Of course, we would then go on to put on our biologist’s hat (well, I would, at any rate) and ask: “Well, if raising meat in broiler houses and the like is considered bad because it turns animals into products in an unnatural environment and is inhumane, then what are we to make of (say) a broad field of wheat, or a rice padi?” – if battery farms are unethical, then what can we say about a field of beans?
For a long time, I have been thinking that each grain of wheat or rice, each bean in the pod, is a life which has the potential to grow; its nutritional value lies precisely in the fact that it is one of the plant’s reproductive structures, in which energy and nutrients have been invested for the future survival of the species, just the same as (for example) a hen’s egg. The difference, however, is that parthenogenesis in a hen’s egg is a relatively rare event (although it does happen sometimes) and hence is rarely encountered in an egg cup or frying pan because, of course, there is no requirement to fertilise the egg before it becomes useful; its nutrient value for the human consumer would be wasted if the egg started to develop into a chick before delivery [1]. In the case of plant seeds, these would not exist without fertilisation, so we have a situation in which – unlike tubers, roots or even hens’ eggs – it is actually necessary to engender new life in order to reap the nutritional benefits of the plants’ labours, a fact to which we turn an eternally and conveniently blind eye.
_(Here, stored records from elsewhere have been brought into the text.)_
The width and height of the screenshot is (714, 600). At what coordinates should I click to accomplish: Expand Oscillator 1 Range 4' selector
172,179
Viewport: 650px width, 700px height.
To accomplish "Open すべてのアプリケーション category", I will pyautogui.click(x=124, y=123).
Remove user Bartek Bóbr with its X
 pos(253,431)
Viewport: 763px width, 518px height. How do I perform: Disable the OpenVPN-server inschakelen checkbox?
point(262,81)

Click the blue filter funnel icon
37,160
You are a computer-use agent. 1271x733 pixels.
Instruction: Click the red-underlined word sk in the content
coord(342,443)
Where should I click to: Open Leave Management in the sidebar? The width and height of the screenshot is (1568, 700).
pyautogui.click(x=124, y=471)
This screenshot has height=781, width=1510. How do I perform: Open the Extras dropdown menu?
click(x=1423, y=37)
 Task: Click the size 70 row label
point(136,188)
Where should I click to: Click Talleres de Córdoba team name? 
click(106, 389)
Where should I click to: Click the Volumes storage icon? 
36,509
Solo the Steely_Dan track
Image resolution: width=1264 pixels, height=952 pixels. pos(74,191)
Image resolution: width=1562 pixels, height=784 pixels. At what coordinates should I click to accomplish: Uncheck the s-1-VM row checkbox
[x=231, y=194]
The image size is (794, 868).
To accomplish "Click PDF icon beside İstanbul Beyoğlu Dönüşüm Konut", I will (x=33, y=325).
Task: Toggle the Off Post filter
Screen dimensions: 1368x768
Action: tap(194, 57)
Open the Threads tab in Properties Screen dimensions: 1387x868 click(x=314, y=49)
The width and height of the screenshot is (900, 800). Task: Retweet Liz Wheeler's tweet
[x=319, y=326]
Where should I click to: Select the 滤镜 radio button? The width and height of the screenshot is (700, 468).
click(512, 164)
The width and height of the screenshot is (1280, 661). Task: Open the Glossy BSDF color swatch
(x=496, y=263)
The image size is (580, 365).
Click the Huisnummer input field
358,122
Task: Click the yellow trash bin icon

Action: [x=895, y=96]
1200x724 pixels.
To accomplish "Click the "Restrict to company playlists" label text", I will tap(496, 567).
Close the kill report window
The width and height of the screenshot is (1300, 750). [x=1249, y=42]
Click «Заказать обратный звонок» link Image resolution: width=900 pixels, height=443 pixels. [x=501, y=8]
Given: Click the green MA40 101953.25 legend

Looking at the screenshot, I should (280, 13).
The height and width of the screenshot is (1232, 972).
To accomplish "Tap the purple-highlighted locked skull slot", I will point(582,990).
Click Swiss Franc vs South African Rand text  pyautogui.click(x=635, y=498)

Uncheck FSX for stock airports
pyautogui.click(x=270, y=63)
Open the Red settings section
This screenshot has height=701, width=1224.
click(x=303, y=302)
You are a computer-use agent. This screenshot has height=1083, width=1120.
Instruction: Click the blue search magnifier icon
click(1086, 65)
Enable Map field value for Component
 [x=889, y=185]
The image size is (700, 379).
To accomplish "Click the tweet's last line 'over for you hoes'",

Perhaps the tragedy of human existence – in the correct and original meaning and intention of the Greek term tragoidea (“goat song”, of a great person brought low by fate) is that humanity has become thoroughly enmeshed in a lifestyle where it exists purely as a result of squandering both itself and the world which supports it; yet being conscious of the full truth of its existence would cause impossible levels of angst at the thought of eating anything, and so its senses have to be dulled in order to make that existence bearable. Thus, it slowly destroys everything, including itself. It is doubly tragic that this exists alongside a patently untruthful inculcation about the past of humanity, which is used to keep us in a psychotic state and which allows us to be controlled more easily.
However, there are times when we need to be reminded of these things, even if only in passing, as here with the much-missed Mr. McKenna, as well as, perhaps, a nod to Aristotle in being able to express our psychological maturity by considering topics which we might otherwise find unpalatable [2], and perhaps, also, to reflect upon what level of difficulty we might have in actually communicating with aliens when our minds have already been so prejudiced against it on our own world. We have at least been fortunate to have occasional bright lights like Terence McKenna to illuminate our darkness with flashes of insight.